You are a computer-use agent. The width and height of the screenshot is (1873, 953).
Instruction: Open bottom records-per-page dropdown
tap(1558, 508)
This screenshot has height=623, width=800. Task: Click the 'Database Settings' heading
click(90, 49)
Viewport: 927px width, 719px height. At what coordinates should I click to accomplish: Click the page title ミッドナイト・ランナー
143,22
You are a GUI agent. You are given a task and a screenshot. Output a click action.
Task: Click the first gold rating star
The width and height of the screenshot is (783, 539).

....

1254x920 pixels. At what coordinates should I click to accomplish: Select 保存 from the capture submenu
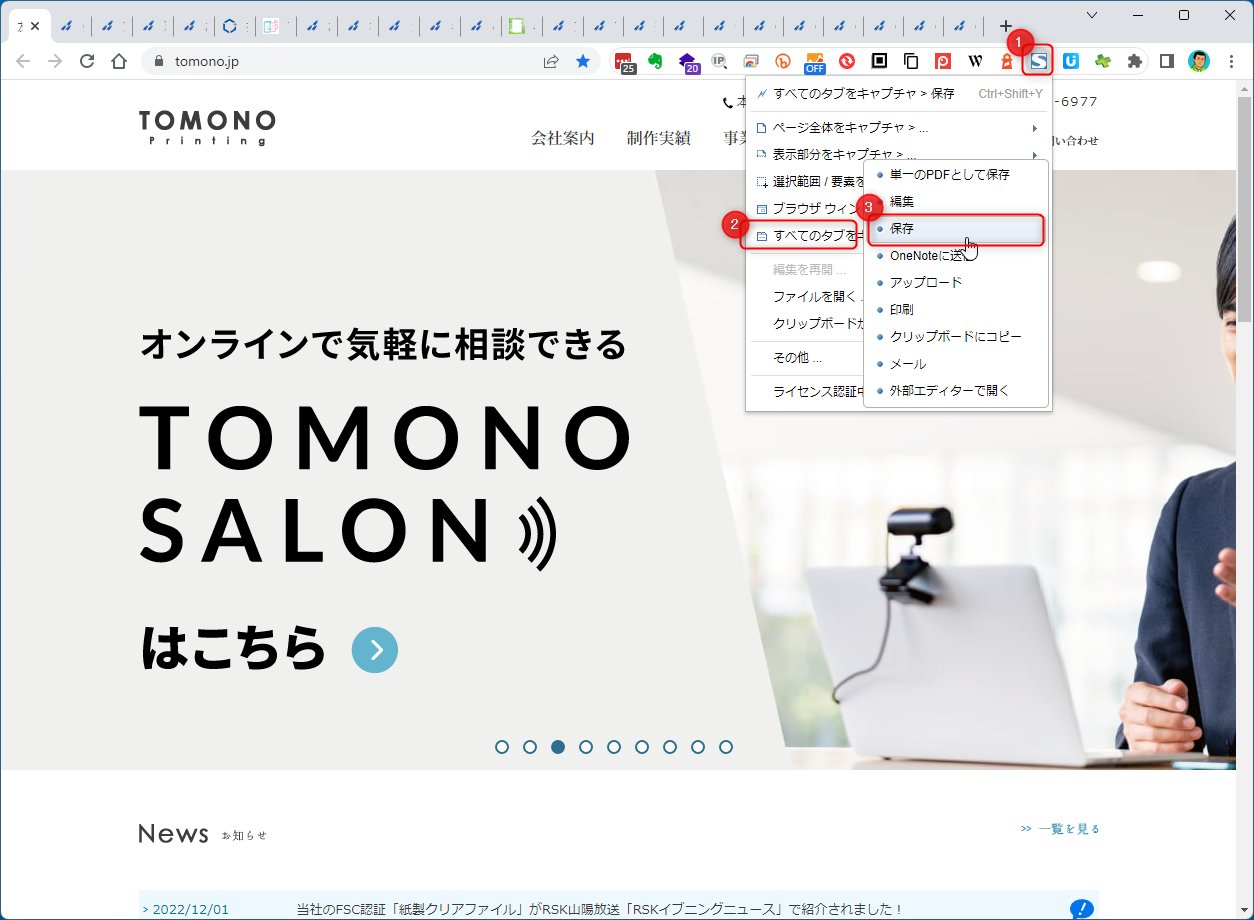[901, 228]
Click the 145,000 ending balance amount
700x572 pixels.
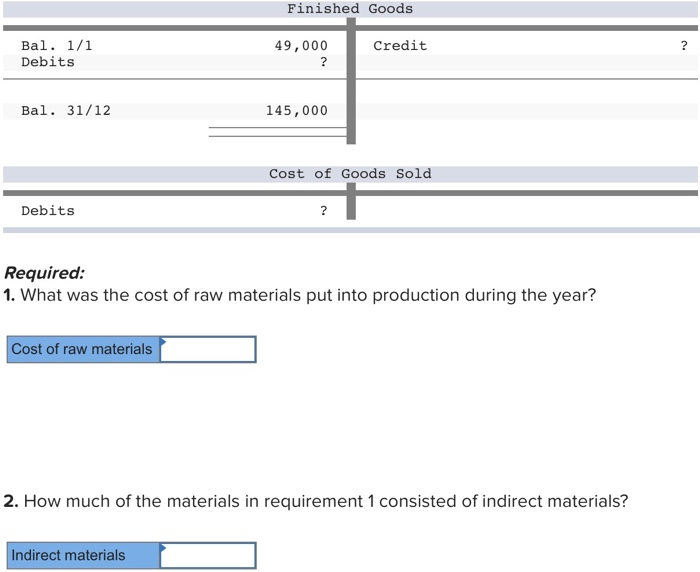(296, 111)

....

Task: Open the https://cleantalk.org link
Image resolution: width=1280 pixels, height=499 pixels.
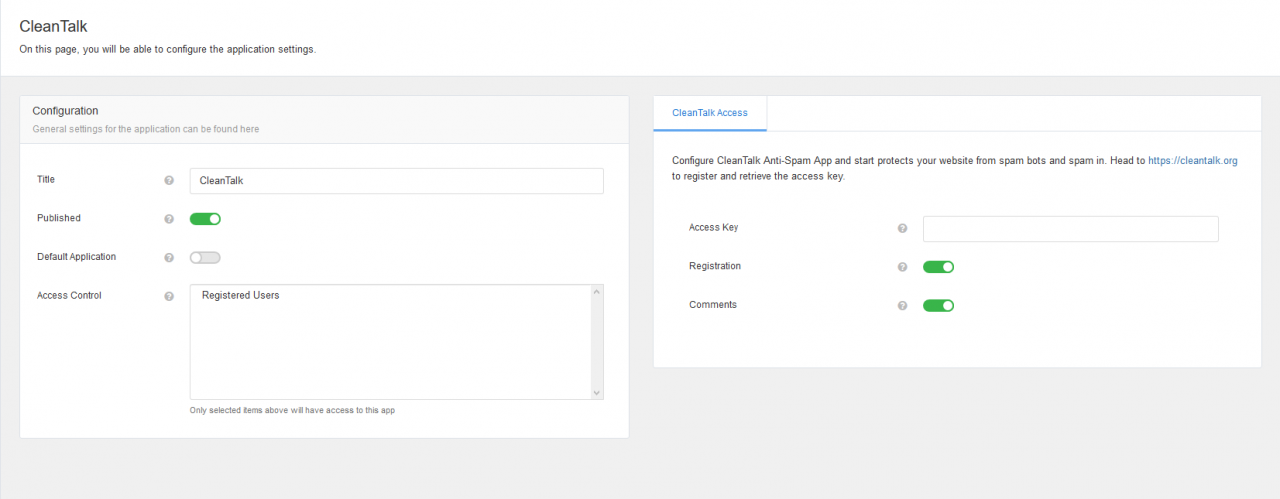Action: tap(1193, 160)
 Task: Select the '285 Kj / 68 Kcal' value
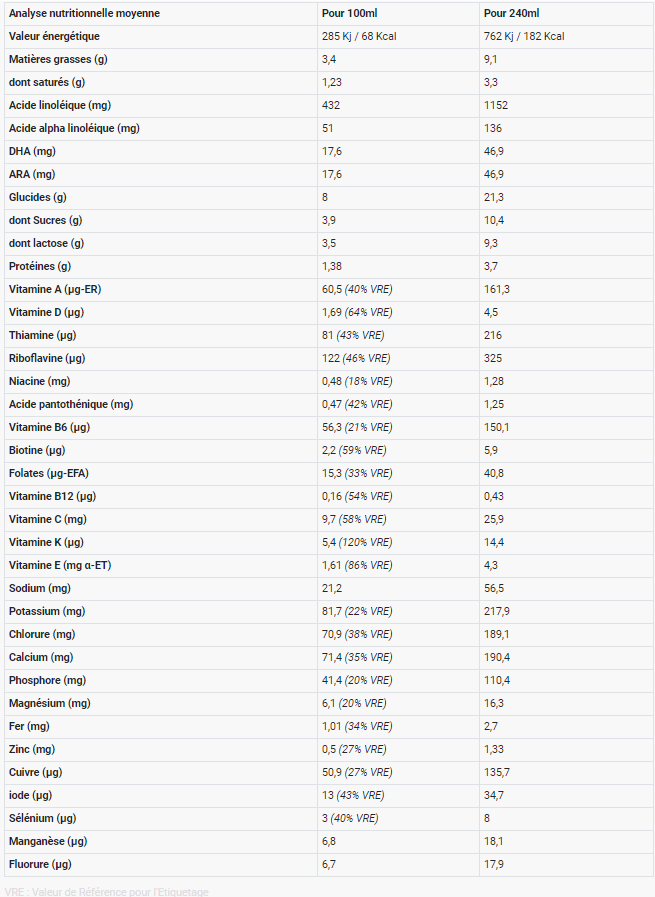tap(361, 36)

....

Among the entries above, copy exactly only the lines starting with the one containing "You are a computer-use" and going through the one containing "You are a GUI", both ends included.

● Written answer:
You are a computer-use agent. The width and height of the screenshot is (1873, 953).
Instruction: Open bottom records-per-page dropdown
tap(1558, 508)
This screenshot has height=623, width=800. Task: Click the 'Database Settings' heading
click(90, 49)
Viewport: 927px width, 719px height. At what coordinates should I click to accomplish: Click the page title ミッドナイト・ランナー
143,22
You are a GUI agent. You are given a task and a screenshot. Output a click action.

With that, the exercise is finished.